07/01/2022
Publicado no portal Folha de S. Paulo
Professor associado de direito constitucional da Universidade Federal Fluminense, o advogado Cláudio Pereira de Souza Neto afirma considerar que o Supremo Tribunal Federal e o Congresso foram os responsáveis por impedir Jair Bolsonaro (PL) de seguir em uma escalada autoritária e ampliar a corrosão das instituições no país.
Souza Neto é autor do livro “Democracia em Crise no Brasil” (Editora Contracorrente e Eduerj), ganhador do 1º lugar na categoria Ciências Sociais Aplicadas do prêmio Abeu (Associação Brasileira das Editoras Universitárias) 2021.
Na obra, ele lista pontos que, em sua avaliação, contribuíram para a corrosão da democracia brasileira, entre eles o “populismo penal” da Lava Jato.
O professor concluiu sua obra no primeiro semestre de 2020. De lá para cá, afirma, Bolsonaro acabou optando por uma atitude “mais pragmática e se afastou da insanidade da ruptura institucional“, forçado pela pressão de seus aliados no Congresso e pela falta de apoio para aventuras autoritárias.
Souza Neto já advogou para vários partidos e políticos, sendo o autor, ao lado de Daniel Sarmento, da representação que resultou na proibição do financiamento empresarial a partidos e candidatos, decisão tomada pelo Supremo Tribunal Federal em 2015.
Ele também assinou a peça do PC do B pela qual o STF fixou as regras do impeachment de presidentes da República, em 2016, estabelecendo, entre outros pontos, que o Senado tem o poder de decidir pelo afastamento do mandatário.
A crise democrática no país avançou ou regrediu, em sua visão, desde a conclusão do livro [primeiro semestre de 2020]? A situação política se agravou. A reação do governo Bolsonaro à pandemia produziu resultados dramáticos. A forma do governo Bolsonaro conduzir a relação com o Parlamento, com o Judiciário, com a imprensa e com a sociedade em geral revela um processo de agravamento da crise política. Mas entendo também que, sobretudo a partir de meados de 2021, as instituições têm conseguido controlar o governo e evitar que ele aprofunde o processo de erosão democrática.
Aquela ameaça autoritária, de autogolpe, ficou para trás, em sua visão?
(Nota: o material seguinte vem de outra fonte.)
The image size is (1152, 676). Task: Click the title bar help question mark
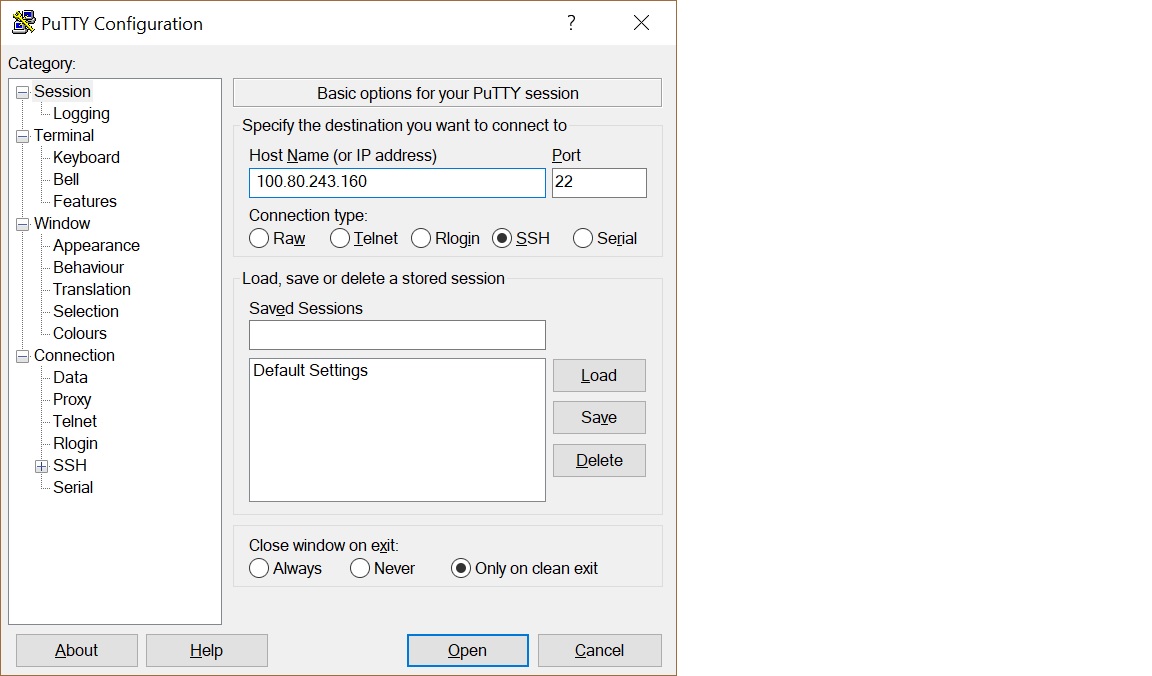coord(571,23)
Hoje já há consciência de que Bolsonaro não terá condições de levar adiante um autogolpe. Houve as manifestações de 7 de Setembro, em que ele não obteve apoio militar e político suficiente para realizar uma ruptura institucional. Ao mesmo tempo, seus aliados têm cobrado uma atitude mais pragmática por parte do governo. Penso que Bolsonaro, para manter a governabilidade, acabou optando por adotar essa atitude mais pragmática e se afastou da insanidade da ruptura institucional.
O sr. aponta no livro que um dos indicativos de que países chegaram a um ponto de não retorno à normalidade democrática é a reeleição de líderes autoritários. Se Bolsonaro se reeleger, quais seriam os efeitos para a democracia do país? Essa é uma avaliação unânime dos analistas em diversos países. O momento caracterizado como ponto de não retorno é a primeira reeleição do líder autoritário. Nos EUA, chegava-se a entender que a eventual reeleição de Donald Trump teria uma dimensão de inaugurar um novo momento constitucional na história norte-americana.
Entendo que a reeleição de Bolsonaro teria um significado dramático para o Brasil, porque significaria a reafirmação de um projeto autoritário. Mas a minha avaliação é que isso não ocorrerá, a população hoje rejeita amplamente diversos aspectos do governo Bolsonaro, em especial a sua reação desastrada à pandemia.
Neste contexto, quais países estariam em situação similar à nossa? O exemplo é o dos Estados Unidos. A reação do eleitorado americano à forma como Trump lidou com a pandemia, isso também se reflete no Brasil. A população rejeitou o irracionalismo do governo, o negacionismo do governo, a ausência de compromisso do governo federal com a preservação da vida dos brasileiros.